Record excerpts:
►
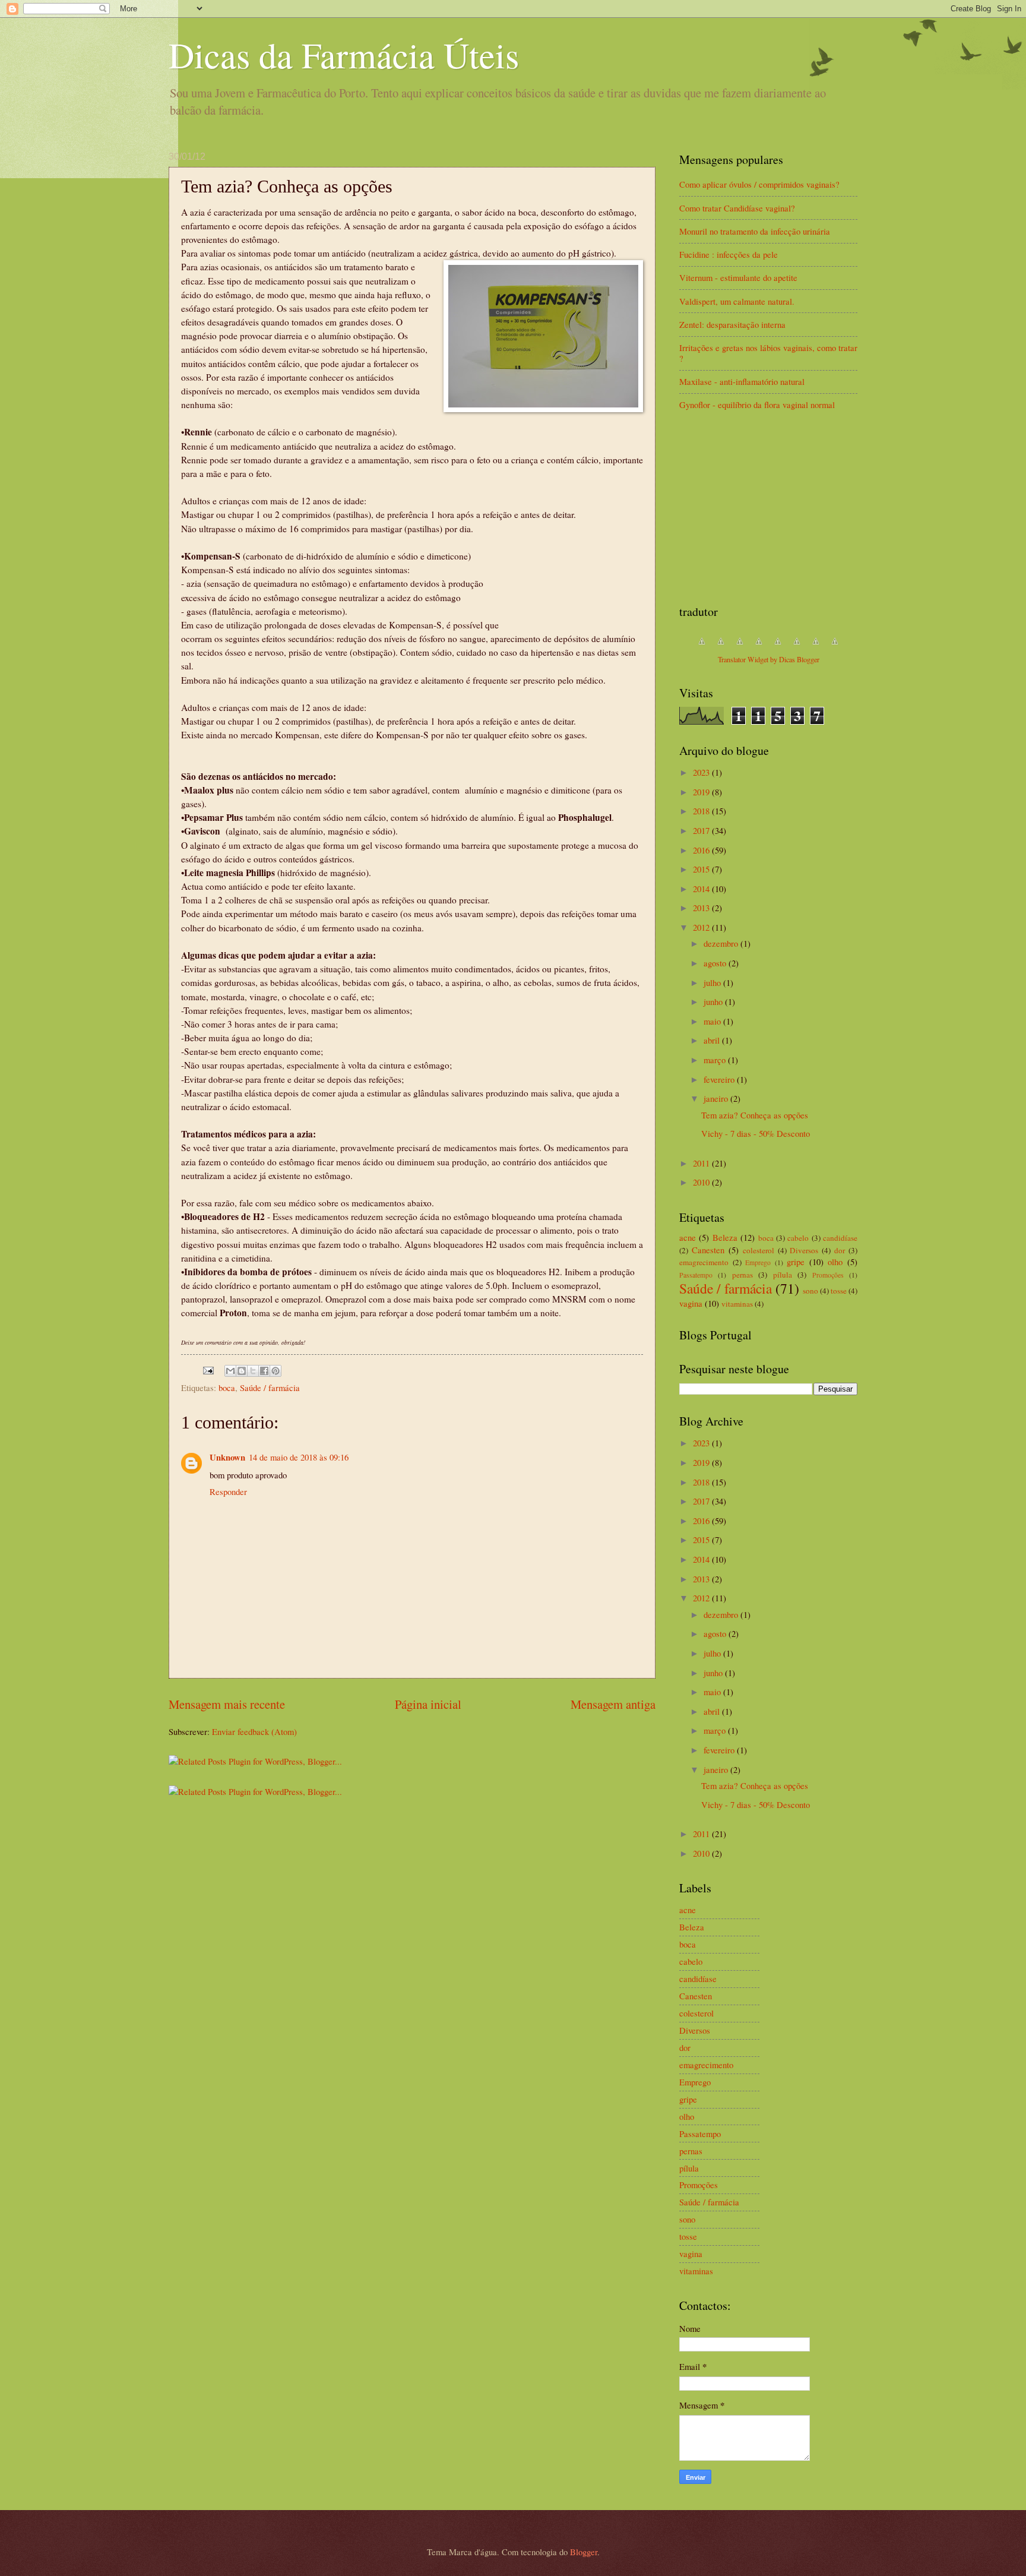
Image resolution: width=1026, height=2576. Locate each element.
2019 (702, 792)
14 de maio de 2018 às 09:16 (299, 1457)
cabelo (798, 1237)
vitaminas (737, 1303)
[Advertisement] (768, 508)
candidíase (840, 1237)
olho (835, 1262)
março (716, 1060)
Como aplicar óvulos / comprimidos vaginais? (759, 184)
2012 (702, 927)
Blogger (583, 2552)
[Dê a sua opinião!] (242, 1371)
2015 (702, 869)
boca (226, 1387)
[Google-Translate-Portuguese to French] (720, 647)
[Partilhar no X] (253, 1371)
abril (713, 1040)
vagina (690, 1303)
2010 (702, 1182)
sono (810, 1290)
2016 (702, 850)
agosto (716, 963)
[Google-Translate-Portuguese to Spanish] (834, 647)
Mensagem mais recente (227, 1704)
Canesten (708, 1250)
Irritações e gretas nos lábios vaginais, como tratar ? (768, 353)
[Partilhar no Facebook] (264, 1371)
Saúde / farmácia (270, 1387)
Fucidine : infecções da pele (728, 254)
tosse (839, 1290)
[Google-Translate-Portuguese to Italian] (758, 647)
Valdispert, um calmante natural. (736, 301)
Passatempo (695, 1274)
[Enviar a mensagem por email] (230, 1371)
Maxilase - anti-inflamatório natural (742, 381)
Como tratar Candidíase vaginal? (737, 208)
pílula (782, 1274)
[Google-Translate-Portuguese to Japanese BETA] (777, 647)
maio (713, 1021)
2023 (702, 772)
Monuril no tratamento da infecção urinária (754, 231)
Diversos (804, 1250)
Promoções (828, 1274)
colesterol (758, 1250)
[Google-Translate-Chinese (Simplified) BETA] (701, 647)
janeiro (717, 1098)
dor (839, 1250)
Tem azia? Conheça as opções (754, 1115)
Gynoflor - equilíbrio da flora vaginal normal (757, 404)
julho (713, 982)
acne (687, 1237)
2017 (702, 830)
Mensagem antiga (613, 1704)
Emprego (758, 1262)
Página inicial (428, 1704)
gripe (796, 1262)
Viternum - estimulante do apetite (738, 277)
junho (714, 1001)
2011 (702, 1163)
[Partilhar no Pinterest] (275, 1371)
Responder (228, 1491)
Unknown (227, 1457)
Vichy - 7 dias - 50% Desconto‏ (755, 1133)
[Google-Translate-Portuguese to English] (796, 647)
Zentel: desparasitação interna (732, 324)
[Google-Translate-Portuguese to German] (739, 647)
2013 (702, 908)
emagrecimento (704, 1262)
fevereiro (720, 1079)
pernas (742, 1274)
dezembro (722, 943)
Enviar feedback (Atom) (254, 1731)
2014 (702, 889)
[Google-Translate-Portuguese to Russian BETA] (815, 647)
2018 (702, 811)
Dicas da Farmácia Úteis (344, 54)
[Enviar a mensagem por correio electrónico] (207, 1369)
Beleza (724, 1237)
◄
Problem:
The result should be the full material above, word for word, with its pictures omitted.

Your response:
Image resolution: width=1026, height=2576. Locate each element.
2019 (702, 792)
14 de maio de 2018 às 09:16 (299, 1457)
cabelo (798, 1237)
vitaminas (737, 1303)
[Advertisement] (768, 508)
candidíase (840, 1237)
olho (835, 1262)
março (716, 1060)
Como aplicar óvulos / comprimidos vaginais? (759, 184)
2012 (702, 927)
Blogger (583, 2552)
[Dê a sua opinião!] (242, 1371)
2015 (702, 869)
boca (226, 1387)
[Google-Translate-Portuguese to French] (720, 647)
[Partilhar no X] (253, 1371)
abril (713, 1040)
vagina (690, 1303)
2010 (702, 1182)
sono (810, 1290)
2016 (702, 850)
agosto (716, 963)
[Google-Translate-Portuguese to Spanish] (834, 647)
Mensagem mais recente (227, 1704)
Canesten (708, 1250)
Irritações e gretas nos lábios vaginais, como tratar ? (768, 353)
[Partilhar no Facebook] (264, 1371)
Saúde / farmácia (270, 1387)
Fucidine : infecções da pele (728, 254)
tosse (839, 1290)
[Google-Translate-Portuguese to Italian] (758, 647)
Valdispert, um calmante natural. (736, 301)
Passatempo (695, 1274)
[Enviar a mensagem por email] (230, 1371)
Maxilase - anti-inflamatório natural (742, 381)
Como tratar Candidíase vaginal? (737, 208)
pílula (782, 1274)
[Google-Translate-Portuguese to Japanese BETA] (777, 647)
maio (713, 1021)
2023 (702, 772)
Monuril no tratamento da infecção urinária (754, 231)
Diversos (804, 1250)
Promoções (828, 1274)
colesterol (758, 1250)
[Google-Translate-Chinese (Simplified) BETA] (701, 647)
janeiro (717, 1098)
dor (839, 1250)
Tem azia? Conheça as opções (754, 1115)
Gynoflor - equilíbrio da flora vaginal normal (757, 404)
julho (713, 982)
acne (687, 1237)
2017 (702, 830)
Mensagem antiga (613, 1704)
Emprego (758, 1262)
Página inicial (428, 1704)
gripe (796, 1262)
Viternum - estimulante do apetite (738, 277)
junho (714, 1001)
2011 (702, 1163)
[Partilhar no Pinterest] (275, 1371)
Responder (228, 1491)
Unknown (227, 1457)
Vichy - 7 dias - 50% Desconto‏ (755, 1133)
[Google-Translate-Portuguese to English] (796, 647)
Zentel: desparasitação interna (732, 324)
[Google-Translate-Portuguese to German] (739, 647)
2013 (702, 908)
emagrecimento (704, 1262)
fevereiro (720, 1079)
pernas (742, 1274)
dezembro (722, 943)
Enviar feedback (Atom) (254, 1731)
2014 (702, 889)
[Google-Translate-Portuguese to Russian BETA] (815, 647)
2018 (702, 811)
Dicas da Farmácia Úteis (344, 54)
[Enviar a mensagem por correio electrónico] (207, 1369)
Beleza (724, 1237)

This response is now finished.